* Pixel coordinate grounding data

◆ ◆ ◆ ◆

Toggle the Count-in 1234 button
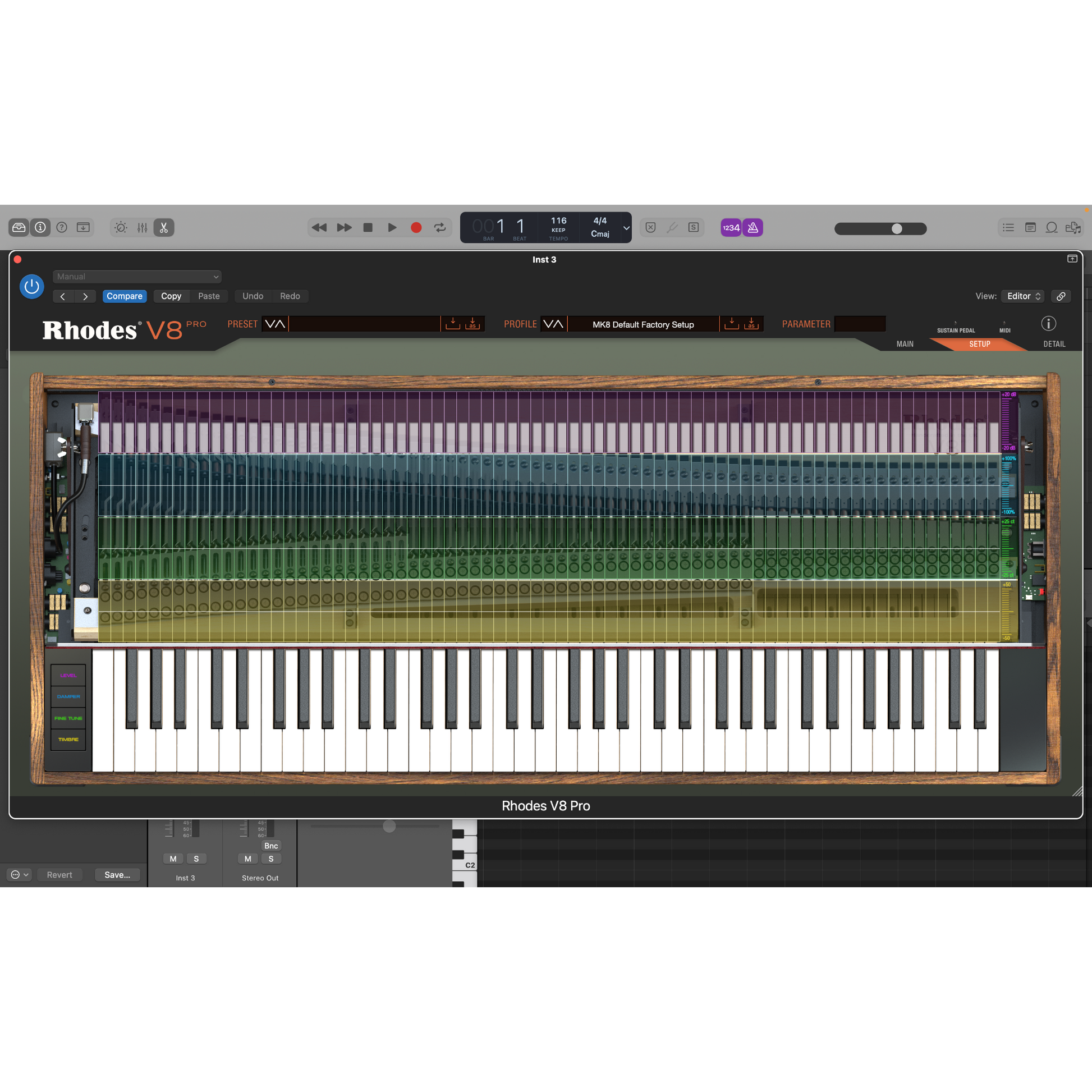click(730, 228)
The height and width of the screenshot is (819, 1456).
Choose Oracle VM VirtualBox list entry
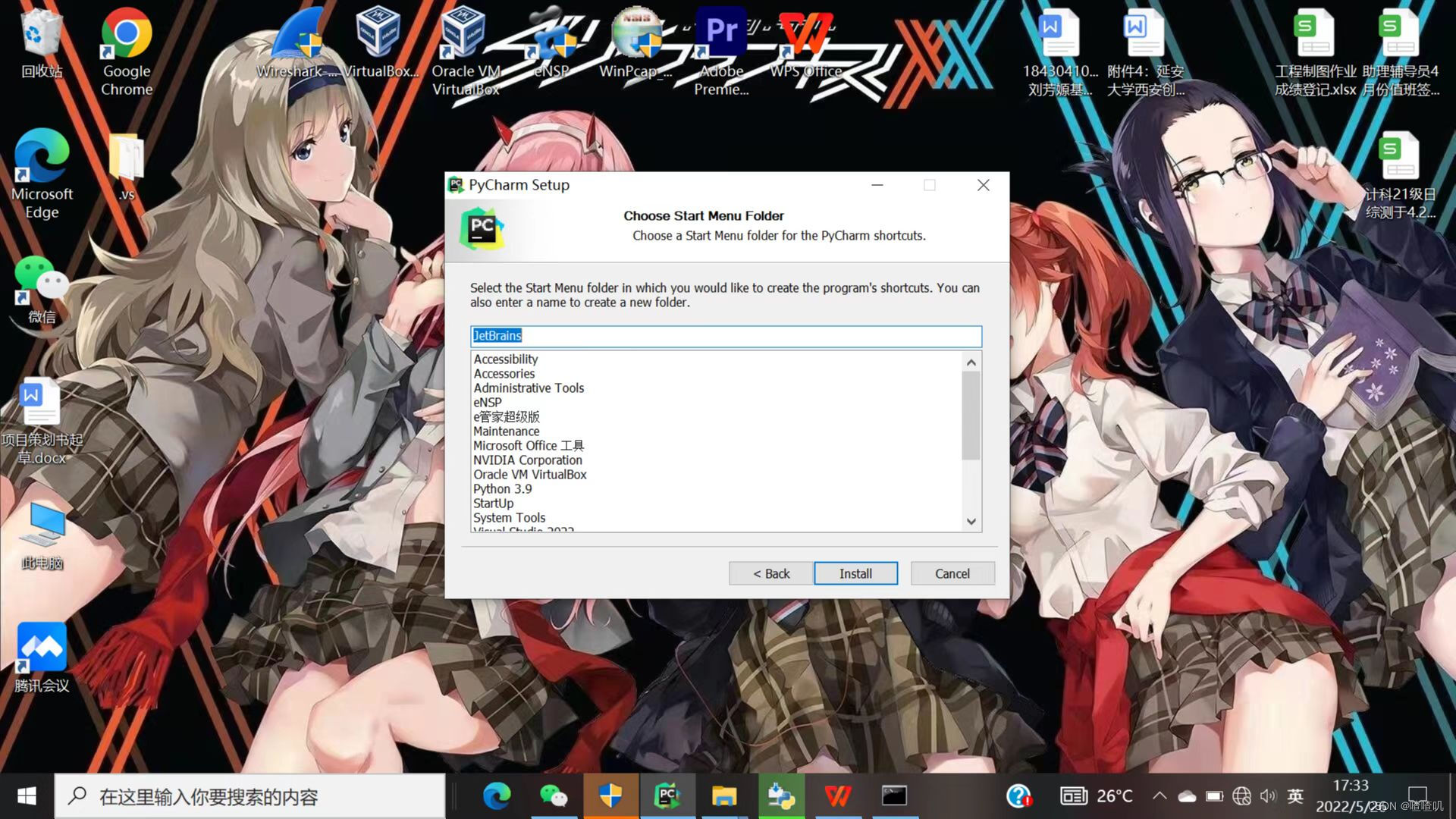click(529, 475)
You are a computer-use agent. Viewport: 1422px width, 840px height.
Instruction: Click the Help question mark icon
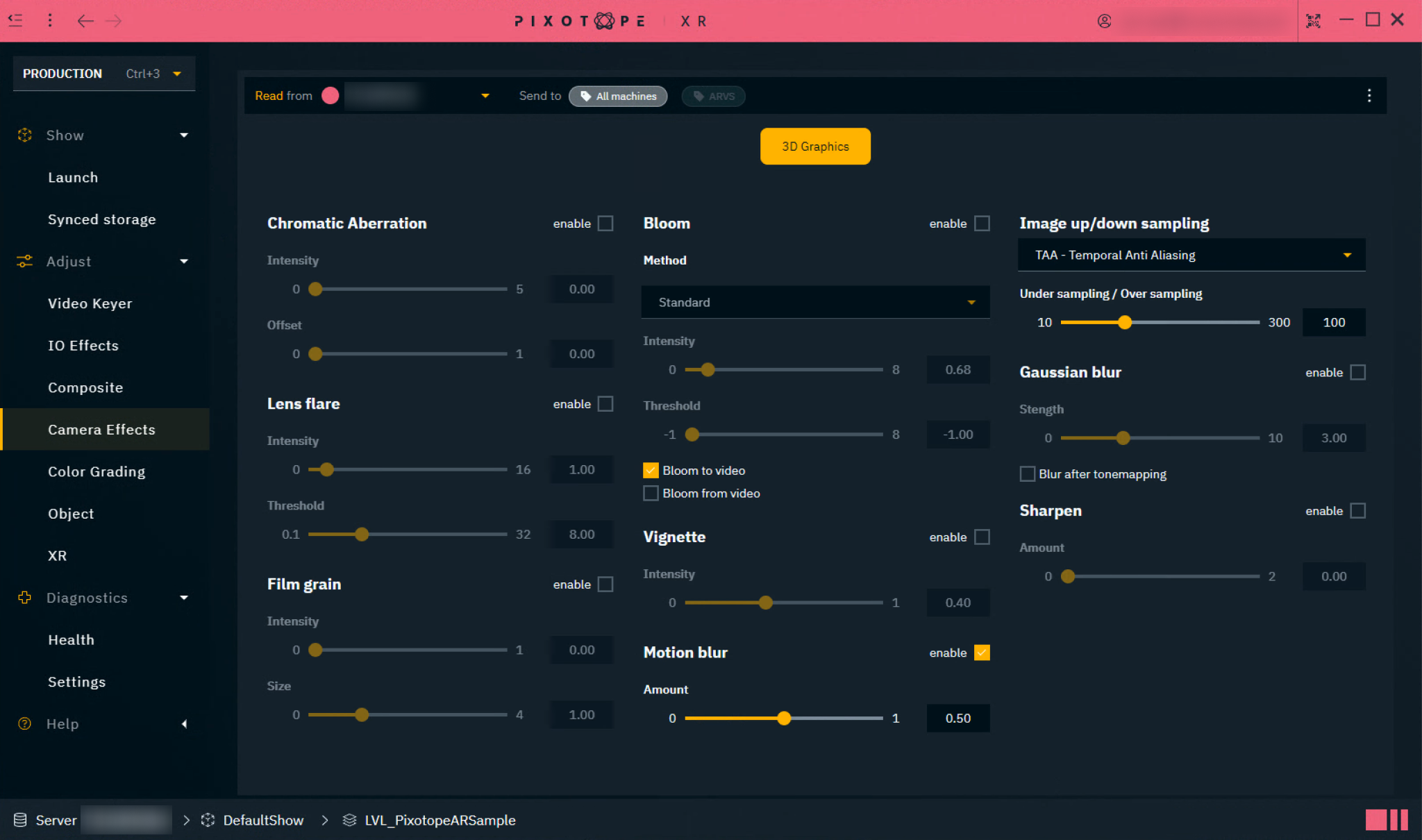[x=24, y=723]
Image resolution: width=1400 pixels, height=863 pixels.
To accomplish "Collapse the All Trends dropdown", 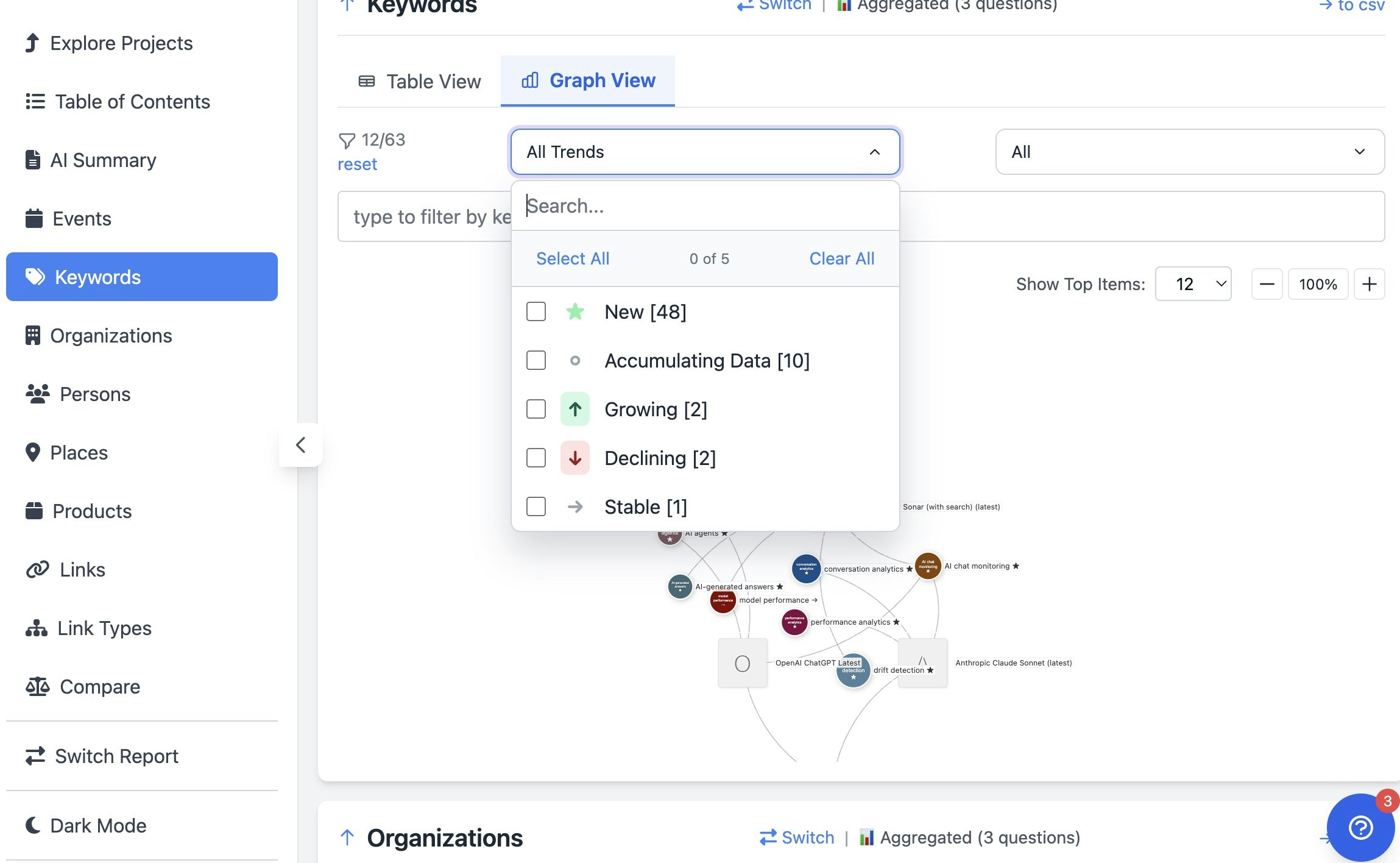I will tap(874, 152).
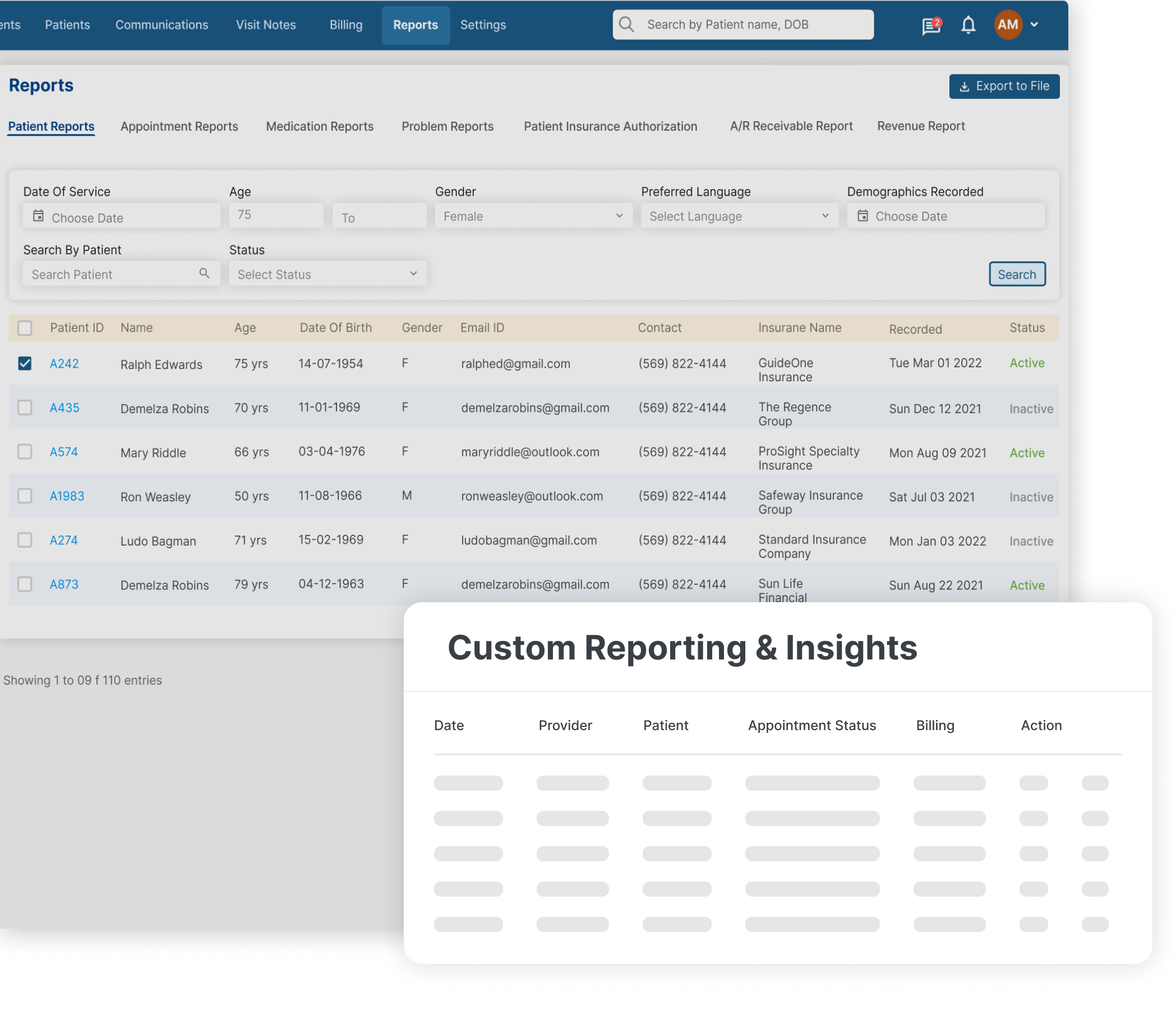The width and height of the screenshot is (1176, 1029).
Task: Click the Search filter button
Action: tap(1016, 274)
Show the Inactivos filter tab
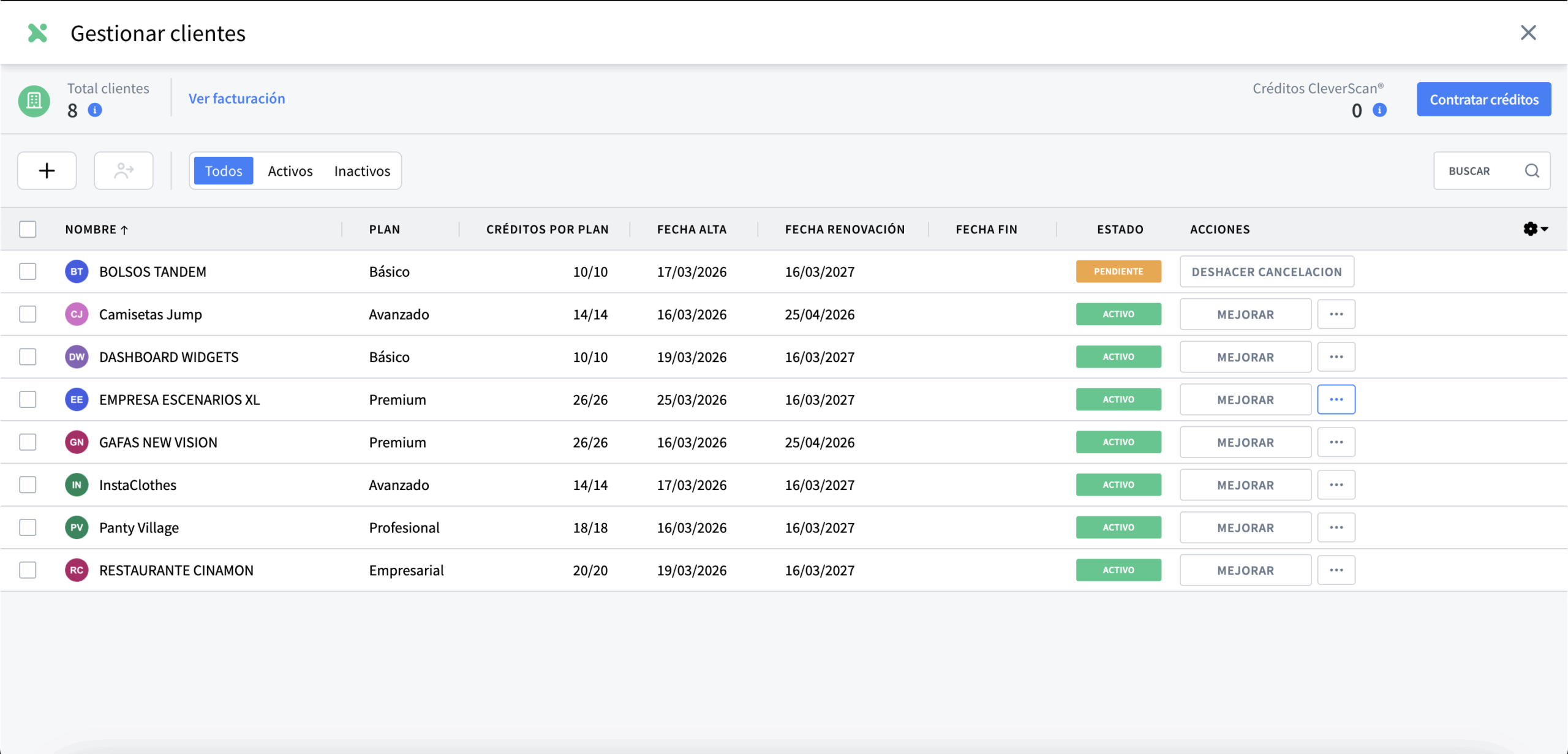 point(362,171)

◆ ◆ ◆ ◆

* What you are asked to do
Above, find the line holding "The height and" and the line holding "Image resolution: width=1400". Print exactly those two lines and every line between them, but no pictures.

* Task response
The height and width of the screenshot is (819, 1456).
Choose Oracle VM VirtualBox list entry
click(529, 475)
You are a computer-use agent. Viewport: 1422px width, 840px height.
Instruction: Click the Help question mark icon
[x=24, y=723]
Image resolution: width=1400 pixels, height=863 pixels.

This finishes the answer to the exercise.